The land restoration is an urgent task given the rapidly changing climate and the need to climate proof
Ugandan farmers and their farming systems. It will cement efforts to see Uganda overcome disasters like drought, floods, landslides and famine.
Uganda’s target is to raise the forest cover in Uganda from 13% – 15% by the year 2026
The land restoration strategy will plant trees and sequester sufficient carbon to generate some 20 million carbon credits, now called Internationally transferred mitigation outcomes (IMO’s). This will enable the private sector and industries working with Climate Asset Management, to offset their carbon emissions as they transition to a net zero model.
Climate Asset Management will use an innovative financing mechanism to provide funds to Restore Africa, that connects several international agencies with grassroots farmers to make restoration happen on a massive scale.
“Uganda has one of the most ambitious targets for this program and we think we are up to the challenge to lead efforts of land restoration in the country,” said Dr Jonathan Muriuki, Interim Restore Africa Programme Manager.
The Restore Africa project in Uganda, is part of a much larger program that will restore 1.9 million hectares of land, supporting 1.5 million smallholder farming families across six countries – Uganda, Kenya, Ethiopia, Malawi, Tanzania and Zambia. The commitment, first announced by the Global EverGreening Alliance with Climate Asset Management at COP26 in Glasgow is one of the largest land restoration programs in the world and will significantly contribute to the African Forest Landscape Restoration Initiative (AFR100), which aims to restore 100 million hectares of degraded land by 2030.
The program has already had successful degradable land restorations in Tanzania and Ethiopia in partnership with AFR100.

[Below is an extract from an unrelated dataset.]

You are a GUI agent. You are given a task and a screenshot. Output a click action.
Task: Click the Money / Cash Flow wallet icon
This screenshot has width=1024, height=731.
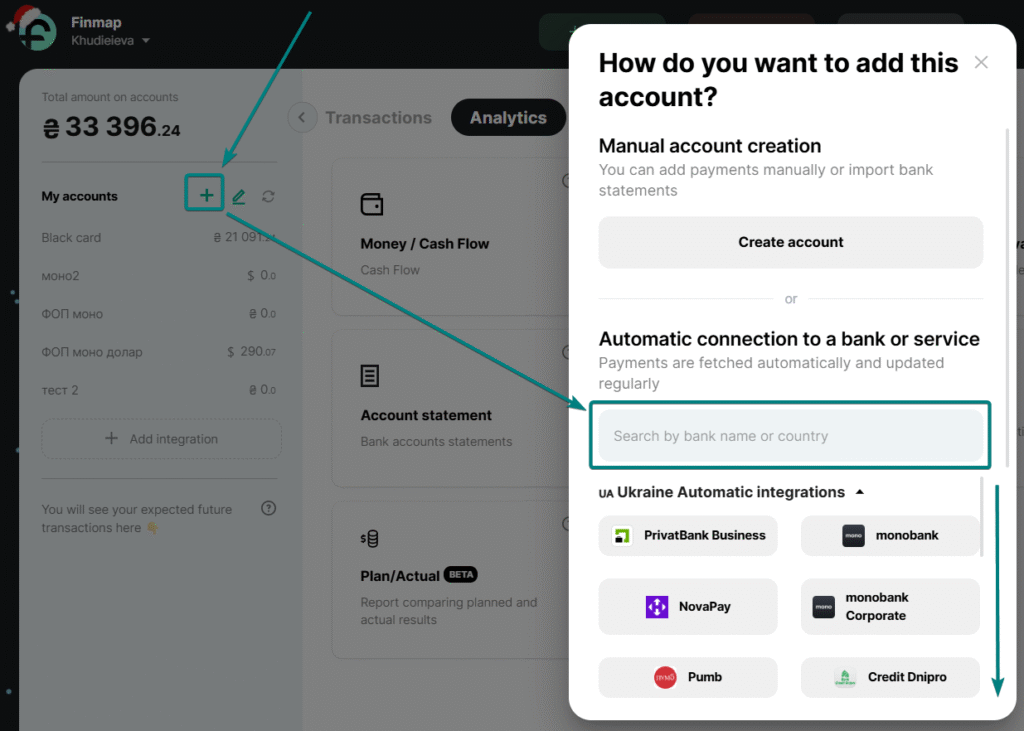(x=371, y=205)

Restore Africa technical support teams will work with farming communities to upgrade and improve existing agroforestry practices and integrate trees into various farming systems to improve soil and water management and contribute to improved livelihoods.
Not just trees!
The restoration process, however, is not about just planting trees. Across the 36 districts, the restore Africa technical support teams will work with farming communities to upgrade and improve existing agroforestry practices and integrate trees into various farming systems to improve soil and water management and contribute to improved livelihoods.
“We have challenged ourselves in Uganda to restore 560,000 hectares of land. This calls for working with partners to ensure harmonization of efforts,” said Dr Joy Tukahirwa National Coordinator Uganda Land Care.
She explained that poor land management practices, extreme weather events and population pressure has escalated degradation. Climate change leads to infertile land and reduced productive capacity of the land bringing about famine, environmental hazards, high food prices, increased droughts, rising oceans and lakes, healthy risks, species, loss of bio diversity.
“Our target is to raise the forest cover in Uganda from 13% – 15% by the year 2026 and by 2030 we can assume a growth of up to 18% – 24 by the year 2040,” Dr Joy Tukahirwa confrimed.
In the high production areas of southwest Uganda, farmers will integrate trees that support and enhance their production systems and value chains. Examples include improved shade management in coffee and banana farming system. Farmers will also explore options to plan fruit trees, and flowering trees to provide shade and build secure boundary fences in vanilla farms.
In the savannah areas of Karamoja, restore Africa, will work to use trees in reducing soil water loss and improve pasture management. All this work will contribute to reducing erosion, improving crop yields, promoting crop diversification and creating new employment opportunities particularly for women and youth.
But, at the same time, growing millions of trees to improve farming systems across Uganda, will also be using trees to capture carbon from the atmosphere and mitigate the effects of climate change.
Farmers will also explore options to plan fruit trees, and flowering trees to provide shade and build secure boundary fences in vanilla farms.